Rilis Pers
Tim Advokasi Untuk Demokrasi
“Perkembangan Pendampingan Hukum: Penangkapan dan Penahanan Delpedro dkk. Memperburuk Kebebasan Sipil di Indonesia”
Sabtu, 6 Agustus 2025 – Tim Advokasi Untuk Demokrasi (TAUD) mengecam keras proses hukum terhadap aktivis maupun pegiat media sosial yang dituduh sebagai penghasut dalam berbagai aksi demonstrasi sepanjang 25 sampai dengan 31 Agustus 2025.
Sebelumnya, Pada 1 September 2025, Delpedro Marhaen, Direktur Lokataru Foundation ditangkap oleh Subdit Keamanan Negara (Kamneg) Direktorat Reserse Kriminal Umum (Ditreskrimum) Polda Metro Jaya atas tuduhan menghasut orang-orang untuk demonstrasi yang terjadi selama sepekan terakhir. Penangkapan atas tuduhan yang serupa juga terjadi pada Syahdan Hussein (admin akun Gejayan Memanggil), Muzaffar Salim. Hal serupa juga dialami Khariq Anhar, seorang aktivis mahasiswa asal Riau pada 29 Agustus 2025.
Peristiwa ini terjadi di tengah meningkatnya kekhawatiran publik atas tindakan represif aparat yang sebelumnya telah menangkap ribuan demonstran di berbagai wilayah dengan tuduhan keterlibatan dalam kerusuhan. Selain itu, di saat publik menuntut transparansi dan akuntabilitas kepolisian atas tewasnya sedikitnya 10 orang selama demonstrasi, aparat justru memprioritaskan proses hukum terhadap mereka yang menyuarakan pendapat di ruang publik dan media sosial.

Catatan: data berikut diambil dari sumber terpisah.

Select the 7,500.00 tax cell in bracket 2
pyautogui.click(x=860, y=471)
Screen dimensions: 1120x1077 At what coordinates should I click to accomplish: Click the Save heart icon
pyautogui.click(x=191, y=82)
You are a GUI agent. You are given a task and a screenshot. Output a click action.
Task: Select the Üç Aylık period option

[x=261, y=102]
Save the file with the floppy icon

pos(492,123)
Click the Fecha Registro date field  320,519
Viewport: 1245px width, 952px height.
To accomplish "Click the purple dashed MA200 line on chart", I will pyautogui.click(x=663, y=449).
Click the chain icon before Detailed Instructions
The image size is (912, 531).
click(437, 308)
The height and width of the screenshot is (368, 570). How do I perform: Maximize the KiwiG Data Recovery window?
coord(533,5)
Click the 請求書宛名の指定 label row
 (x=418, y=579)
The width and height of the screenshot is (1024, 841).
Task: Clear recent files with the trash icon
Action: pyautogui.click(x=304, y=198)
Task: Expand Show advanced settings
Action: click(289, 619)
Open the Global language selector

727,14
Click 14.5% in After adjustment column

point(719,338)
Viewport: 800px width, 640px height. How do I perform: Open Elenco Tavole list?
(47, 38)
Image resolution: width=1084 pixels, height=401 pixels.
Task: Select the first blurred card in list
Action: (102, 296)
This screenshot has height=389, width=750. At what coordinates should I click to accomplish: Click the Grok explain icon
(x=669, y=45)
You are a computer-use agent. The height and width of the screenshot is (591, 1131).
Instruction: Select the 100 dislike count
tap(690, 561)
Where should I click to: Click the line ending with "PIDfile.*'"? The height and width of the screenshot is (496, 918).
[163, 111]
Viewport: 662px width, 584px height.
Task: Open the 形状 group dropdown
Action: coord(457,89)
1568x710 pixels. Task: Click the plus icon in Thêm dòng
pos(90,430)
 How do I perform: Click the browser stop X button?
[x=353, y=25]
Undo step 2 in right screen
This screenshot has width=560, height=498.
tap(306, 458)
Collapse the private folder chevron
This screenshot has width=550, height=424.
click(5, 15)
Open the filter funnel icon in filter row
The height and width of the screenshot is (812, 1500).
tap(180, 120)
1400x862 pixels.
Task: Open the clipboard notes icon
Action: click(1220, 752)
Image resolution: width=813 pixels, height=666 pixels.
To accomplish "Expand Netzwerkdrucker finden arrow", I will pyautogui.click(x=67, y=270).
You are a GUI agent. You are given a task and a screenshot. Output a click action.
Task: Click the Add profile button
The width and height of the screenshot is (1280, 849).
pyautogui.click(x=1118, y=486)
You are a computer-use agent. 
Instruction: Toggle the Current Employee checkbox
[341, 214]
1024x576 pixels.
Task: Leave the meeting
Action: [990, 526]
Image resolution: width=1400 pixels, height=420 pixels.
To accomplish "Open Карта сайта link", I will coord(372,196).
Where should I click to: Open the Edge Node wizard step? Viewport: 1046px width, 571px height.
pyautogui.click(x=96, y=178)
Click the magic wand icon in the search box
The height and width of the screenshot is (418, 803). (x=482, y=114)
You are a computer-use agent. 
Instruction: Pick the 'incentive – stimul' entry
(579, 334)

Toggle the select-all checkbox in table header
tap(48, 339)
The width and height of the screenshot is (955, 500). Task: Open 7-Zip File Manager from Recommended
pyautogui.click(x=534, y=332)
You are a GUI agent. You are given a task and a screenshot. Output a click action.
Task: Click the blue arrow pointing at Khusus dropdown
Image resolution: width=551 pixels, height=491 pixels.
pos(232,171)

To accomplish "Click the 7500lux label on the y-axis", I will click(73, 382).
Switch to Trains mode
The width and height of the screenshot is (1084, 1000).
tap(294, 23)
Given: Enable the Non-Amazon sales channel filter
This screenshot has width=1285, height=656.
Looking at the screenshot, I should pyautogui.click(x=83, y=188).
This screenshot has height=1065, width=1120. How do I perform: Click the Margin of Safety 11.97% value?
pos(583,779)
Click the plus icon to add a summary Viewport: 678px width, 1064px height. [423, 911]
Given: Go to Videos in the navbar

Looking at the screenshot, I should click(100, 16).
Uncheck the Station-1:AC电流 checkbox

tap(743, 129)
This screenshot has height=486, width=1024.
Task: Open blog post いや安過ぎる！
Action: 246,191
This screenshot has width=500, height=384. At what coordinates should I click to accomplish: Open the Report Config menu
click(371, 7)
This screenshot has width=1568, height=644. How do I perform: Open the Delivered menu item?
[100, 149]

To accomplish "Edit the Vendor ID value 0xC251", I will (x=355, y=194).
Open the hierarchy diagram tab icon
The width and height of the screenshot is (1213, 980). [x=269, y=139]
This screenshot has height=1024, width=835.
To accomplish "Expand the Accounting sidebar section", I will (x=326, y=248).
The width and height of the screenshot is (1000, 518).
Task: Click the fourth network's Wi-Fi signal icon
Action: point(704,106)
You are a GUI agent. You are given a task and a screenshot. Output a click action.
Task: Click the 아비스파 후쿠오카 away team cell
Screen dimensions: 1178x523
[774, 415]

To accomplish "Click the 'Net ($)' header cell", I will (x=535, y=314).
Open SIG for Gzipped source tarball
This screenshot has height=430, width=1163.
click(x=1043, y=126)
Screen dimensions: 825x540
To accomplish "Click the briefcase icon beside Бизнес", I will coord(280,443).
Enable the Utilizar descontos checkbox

Selain itu, proses hukum yang dijalankan terhadap para aktivis dan penggiat media sosial ini memperkuat dugaan bahwa sedang berlangsung operasi perburuan “kambing hitam” (scapegoating) semata-mata untuk meredam situasi sosial-politik, tanpa menyentuh akar persoalan yang sebenarnya. Salah satu hal yang menyebabkan terjadinya eskalasi konflik di tengah gelombang demonstrasi yakni terkait peristiwa pelindasan Affan Kurniawan yang menaikkan amarah publik dan juga penggunaan gas air mata berlebihan dan tidak adanya itikad baik dari pemerintah atau pun kepolisian untuk meredam konflik tersebut, alih-alih sebaliknya, mencari “kambing hitam” terhadap orang-orang yang ingin menikmati kebebasan konstitusionalnya sebagai warga negara.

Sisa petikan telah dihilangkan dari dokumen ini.